- _Brief_
Where the word "will" appears in a line below, copy the whole line.

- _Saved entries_
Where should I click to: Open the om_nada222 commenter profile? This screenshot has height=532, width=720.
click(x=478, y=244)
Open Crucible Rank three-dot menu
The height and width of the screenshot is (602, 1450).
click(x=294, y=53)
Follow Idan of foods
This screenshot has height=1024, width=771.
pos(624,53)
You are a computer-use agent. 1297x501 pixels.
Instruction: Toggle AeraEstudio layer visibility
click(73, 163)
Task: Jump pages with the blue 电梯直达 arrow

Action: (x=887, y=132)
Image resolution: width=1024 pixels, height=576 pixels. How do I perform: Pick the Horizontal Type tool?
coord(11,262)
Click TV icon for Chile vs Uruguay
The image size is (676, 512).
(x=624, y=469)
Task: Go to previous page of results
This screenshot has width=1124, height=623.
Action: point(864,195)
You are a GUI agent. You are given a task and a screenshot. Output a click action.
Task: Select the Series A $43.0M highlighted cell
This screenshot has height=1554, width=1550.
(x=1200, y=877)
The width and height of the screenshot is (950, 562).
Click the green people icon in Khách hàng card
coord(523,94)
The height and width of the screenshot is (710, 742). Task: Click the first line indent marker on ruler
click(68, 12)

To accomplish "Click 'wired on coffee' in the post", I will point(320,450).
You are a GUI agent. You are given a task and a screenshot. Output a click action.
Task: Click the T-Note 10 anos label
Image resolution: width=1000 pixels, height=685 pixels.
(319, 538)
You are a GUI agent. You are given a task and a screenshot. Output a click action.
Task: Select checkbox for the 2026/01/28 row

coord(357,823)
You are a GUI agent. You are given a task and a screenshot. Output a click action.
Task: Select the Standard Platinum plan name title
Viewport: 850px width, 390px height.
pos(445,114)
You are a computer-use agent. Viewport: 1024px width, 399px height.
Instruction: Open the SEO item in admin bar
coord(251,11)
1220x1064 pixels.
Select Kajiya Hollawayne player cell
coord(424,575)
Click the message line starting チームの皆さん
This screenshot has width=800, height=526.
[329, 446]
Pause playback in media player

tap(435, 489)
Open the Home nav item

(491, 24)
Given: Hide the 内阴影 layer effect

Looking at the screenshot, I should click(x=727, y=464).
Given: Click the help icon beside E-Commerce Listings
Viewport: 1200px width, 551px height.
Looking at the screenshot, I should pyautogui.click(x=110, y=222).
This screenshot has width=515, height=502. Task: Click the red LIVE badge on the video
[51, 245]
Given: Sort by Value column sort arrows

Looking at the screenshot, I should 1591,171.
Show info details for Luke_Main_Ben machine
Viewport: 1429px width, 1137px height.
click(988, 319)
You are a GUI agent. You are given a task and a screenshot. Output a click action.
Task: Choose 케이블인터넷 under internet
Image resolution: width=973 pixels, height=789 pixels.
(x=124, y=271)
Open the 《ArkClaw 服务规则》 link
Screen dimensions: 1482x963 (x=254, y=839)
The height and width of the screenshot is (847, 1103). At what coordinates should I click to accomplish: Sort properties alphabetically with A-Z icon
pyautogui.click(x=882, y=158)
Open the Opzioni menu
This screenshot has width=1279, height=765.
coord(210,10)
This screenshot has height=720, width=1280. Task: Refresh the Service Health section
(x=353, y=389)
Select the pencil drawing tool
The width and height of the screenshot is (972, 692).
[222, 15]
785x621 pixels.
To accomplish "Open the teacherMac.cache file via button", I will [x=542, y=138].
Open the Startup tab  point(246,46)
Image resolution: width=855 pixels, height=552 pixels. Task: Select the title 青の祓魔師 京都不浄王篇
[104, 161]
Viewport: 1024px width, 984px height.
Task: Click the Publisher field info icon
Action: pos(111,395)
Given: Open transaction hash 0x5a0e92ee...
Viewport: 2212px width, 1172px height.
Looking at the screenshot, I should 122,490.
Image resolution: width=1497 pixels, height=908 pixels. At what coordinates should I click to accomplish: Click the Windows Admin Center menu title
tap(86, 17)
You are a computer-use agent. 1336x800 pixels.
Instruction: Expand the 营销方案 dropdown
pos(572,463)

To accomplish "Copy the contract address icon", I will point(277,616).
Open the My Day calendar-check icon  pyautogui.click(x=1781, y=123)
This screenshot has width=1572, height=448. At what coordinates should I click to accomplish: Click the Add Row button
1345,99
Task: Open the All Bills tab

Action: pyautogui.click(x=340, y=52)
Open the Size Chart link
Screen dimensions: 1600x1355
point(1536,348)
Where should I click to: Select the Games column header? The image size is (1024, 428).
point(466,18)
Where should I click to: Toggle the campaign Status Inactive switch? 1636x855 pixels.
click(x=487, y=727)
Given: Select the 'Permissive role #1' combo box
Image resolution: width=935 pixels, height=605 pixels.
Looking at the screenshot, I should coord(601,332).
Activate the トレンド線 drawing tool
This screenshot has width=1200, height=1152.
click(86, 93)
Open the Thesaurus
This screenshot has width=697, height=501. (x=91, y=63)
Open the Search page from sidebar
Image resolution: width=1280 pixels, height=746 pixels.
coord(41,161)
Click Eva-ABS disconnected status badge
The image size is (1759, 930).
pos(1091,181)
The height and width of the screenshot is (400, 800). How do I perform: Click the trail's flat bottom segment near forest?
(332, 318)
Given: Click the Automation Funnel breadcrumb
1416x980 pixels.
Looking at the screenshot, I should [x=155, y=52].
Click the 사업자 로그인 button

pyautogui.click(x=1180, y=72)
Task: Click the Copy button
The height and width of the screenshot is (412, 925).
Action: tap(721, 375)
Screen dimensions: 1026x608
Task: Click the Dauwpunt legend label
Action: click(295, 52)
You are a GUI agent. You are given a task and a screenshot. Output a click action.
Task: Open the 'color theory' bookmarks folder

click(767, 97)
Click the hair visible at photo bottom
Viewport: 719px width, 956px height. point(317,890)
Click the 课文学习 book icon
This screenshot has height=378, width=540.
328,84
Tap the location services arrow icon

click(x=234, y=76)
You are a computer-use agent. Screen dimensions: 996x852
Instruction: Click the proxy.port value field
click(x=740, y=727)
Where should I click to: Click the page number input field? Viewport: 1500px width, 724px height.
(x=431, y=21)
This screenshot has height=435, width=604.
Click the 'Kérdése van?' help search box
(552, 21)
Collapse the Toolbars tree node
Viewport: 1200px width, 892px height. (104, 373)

- _Output of the task_
To accomplish "Click 'wired on coffee' in the post", I will point(320,450).
To accomplish "Open the teacherMac.cache file via button", I will [x=542, y=138].
To accomplish "Copy the contract address icon", I will point(277,616).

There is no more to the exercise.